To investigate the accuracy and reproducibility of ITC experiments and study the effect of the concentration of the titrant and the concentration of extractant in the sample mixture, the experiments from Table 1 were each performed six times. For each of the experiments, the parameters were fitted to the experimental data, and then the average values of the fitted constants and their corresponding standard deviation were calculated. Because the K-values are dependent on n (eq 9), they cannot be directly compared with each other and the resulting averages should only be used for determining the sensitivity of the parameter to experimental errors. The fitted parameter values as well as the fitting statistics for the single reaction model are given in Table 2, and in Table 3 the results for the sequential reaction model with the same experimental data are given. For both models, the stoichiometry of the amine is assumed to be m = 1, because overloading of a single amine is expected.27,28 A very important observation from Tables 2 and 3 is that the values of the equilibrium constants are dependent on the concentration of amine. This is a logical result, since the amine affects the properties of the solution (e.g., polarity, availability of hydrogen bond donating and accepting groups), and it shows that it is very important to study interactions at the same concentration as will be used in a practical application such as LLX. The standard deviations of Kn,1 and ΔHn,1 are lower using the third experimental method with a lower concentration of 0.12 M TOA, which is most likely a result of the lower concentration of acid in the titrant allowing for a larger number of injections and larger injection volumes per mole of titrant and therefore less error in injection volume.
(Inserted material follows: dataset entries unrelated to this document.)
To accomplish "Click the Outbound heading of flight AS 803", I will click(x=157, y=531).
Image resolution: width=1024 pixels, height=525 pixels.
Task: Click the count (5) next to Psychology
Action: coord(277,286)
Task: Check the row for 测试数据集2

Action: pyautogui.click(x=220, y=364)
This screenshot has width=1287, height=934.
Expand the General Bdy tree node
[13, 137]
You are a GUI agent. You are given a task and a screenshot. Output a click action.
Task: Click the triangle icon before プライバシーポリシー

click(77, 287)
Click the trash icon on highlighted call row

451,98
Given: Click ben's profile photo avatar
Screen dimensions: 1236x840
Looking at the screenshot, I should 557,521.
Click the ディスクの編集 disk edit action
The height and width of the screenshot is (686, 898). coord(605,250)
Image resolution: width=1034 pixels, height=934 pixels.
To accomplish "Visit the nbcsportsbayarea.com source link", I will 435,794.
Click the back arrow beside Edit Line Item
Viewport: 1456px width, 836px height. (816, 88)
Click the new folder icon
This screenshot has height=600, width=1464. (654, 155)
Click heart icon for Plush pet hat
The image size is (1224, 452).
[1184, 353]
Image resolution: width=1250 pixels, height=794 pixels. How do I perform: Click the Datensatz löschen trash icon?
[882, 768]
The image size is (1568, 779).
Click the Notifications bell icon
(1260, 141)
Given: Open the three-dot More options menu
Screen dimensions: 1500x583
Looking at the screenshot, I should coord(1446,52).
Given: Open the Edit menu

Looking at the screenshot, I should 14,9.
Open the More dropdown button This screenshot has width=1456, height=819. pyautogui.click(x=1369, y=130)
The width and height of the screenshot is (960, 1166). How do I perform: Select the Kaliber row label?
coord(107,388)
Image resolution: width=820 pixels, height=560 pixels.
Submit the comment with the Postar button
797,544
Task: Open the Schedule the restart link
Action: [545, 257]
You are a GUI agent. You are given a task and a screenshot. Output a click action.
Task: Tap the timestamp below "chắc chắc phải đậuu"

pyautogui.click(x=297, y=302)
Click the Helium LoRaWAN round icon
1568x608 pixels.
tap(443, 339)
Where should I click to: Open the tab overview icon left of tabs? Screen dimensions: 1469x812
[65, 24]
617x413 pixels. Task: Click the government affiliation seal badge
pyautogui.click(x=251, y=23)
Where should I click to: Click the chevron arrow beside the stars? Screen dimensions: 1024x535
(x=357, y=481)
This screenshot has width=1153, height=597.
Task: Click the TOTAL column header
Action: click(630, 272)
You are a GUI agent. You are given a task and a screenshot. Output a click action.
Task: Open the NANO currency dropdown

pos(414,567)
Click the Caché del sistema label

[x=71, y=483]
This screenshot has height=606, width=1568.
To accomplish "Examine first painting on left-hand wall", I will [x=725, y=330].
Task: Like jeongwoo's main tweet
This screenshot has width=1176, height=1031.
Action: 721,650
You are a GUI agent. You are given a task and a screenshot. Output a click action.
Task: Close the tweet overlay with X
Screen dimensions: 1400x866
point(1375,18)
For fitting of the stoichiometry n the first method with 0.24 M TOA shows a slightly lower standard deviation; however, the relative standard deviations in ΔHn,1 and n are for all three methods less than 3.5%. With the relative standard deviation up to 13%, the accuracy in Kn,1 is lower.

Table 2. Calculated Values for Kn,1, n, ΔHn,1, and Fit Residue for Fitting of the Experimental Data for Three Experimental Data Sets (See Table 1) Fitted with the Single Reaction Model of Eqs 810.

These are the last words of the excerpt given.